What to produce = Copy each line below in which the word "computer" occurs.

Stored records:

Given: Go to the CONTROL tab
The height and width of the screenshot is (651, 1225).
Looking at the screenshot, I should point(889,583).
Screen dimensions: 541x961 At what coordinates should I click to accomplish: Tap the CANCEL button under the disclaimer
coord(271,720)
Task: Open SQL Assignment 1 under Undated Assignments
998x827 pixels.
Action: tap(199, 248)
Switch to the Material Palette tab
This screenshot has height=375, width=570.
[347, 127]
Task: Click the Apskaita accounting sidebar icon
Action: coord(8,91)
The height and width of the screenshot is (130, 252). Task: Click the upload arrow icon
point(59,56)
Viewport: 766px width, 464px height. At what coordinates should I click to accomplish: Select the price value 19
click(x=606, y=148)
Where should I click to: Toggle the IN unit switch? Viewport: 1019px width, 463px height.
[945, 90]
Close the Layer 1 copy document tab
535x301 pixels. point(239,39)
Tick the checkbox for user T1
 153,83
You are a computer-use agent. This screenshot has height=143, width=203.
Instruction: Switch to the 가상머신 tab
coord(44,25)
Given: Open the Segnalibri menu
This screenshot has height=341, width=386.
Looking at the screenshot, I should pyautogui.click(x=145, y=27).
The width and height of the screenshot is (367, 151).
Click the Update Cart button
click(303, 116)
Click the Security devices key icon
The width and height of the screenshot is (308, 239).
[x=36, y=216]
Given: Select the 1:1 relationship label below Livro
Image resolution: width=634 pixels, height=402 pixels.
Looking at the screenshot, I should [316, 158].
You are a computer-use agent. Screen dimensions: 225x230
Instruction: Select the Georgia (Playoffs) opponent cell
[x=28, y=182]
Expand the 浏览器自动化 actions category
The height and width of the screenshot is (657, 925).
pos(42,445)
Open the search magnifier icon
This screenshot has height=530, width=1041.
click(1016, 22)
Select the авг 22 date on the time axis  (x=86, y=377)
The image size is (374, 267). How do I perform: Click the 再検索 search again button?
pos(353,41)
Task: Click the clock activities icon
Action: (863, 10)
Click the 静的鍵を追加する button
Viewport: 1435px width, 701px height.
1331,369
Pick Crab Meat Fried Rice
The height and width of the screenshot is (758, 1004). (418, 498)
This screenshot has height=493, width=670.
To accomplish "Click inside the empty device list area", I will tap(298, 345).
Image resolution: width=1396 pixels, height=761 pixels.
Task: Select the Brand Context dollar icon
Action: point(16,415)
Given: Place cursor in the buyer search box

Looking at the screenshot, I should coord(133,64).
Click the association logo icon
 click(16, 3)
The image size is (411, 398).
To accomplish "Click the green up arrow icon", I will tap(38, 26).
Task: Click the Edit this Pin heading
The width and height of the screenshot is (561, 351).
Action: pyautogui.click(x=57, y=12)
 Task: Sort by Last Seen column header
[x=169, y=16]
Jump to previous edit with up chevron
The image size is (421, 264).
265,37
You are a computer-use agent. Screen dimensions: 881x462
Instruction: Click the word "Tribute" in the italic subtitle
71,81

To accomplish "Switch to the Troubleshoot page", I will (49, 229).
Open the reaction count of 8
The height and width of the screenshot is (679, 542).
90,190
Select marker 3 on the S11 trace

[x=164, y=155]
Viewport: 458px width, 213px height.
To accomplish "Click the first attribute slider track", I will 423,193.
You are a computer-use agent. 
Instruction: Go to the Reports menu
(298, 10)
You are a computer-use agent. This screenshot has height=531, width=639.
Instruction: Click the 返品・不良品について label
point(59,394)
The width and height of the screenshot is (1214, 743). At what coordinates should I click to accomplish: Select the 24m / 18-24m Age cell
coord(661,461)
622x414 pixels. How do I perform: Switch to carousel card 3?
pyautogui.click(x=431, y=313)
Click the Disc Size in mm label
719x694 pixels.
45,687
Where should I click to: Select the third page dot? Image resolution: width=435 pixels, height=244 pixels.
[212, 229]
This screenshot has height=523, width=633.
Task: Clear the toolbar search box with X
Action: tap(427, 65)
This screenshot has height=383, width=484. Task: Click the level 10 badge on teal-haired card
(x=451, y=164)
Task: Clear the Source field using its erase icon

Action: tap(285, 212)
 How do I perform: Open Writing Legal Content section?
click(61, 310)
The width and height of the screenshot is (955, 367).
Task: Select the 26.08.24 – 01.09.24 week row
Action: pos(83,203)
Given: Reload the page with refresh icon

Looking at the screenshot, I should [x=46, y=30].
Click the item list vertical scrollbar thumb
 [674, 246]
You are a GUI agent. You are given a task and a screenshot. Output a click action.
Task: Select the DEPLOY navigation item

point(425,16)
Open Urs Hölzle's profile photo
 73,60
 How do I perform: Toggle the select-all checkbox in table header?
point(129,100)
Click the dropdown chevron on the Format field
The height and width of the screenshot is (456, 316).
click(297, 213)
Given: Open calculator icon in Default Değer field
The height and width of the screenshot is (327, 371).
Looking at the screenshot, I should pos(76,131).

Answer space =
You are a computer-use agent. This screenshot has height=143, width=203.
You are a computer-use agent. Screen dimensions: 225x230
You are a computer-use agent. Screen dimensions: 881x462
You are a computer-use agent. 
You are a computer-use agent. This screenshot has height=531, width=639.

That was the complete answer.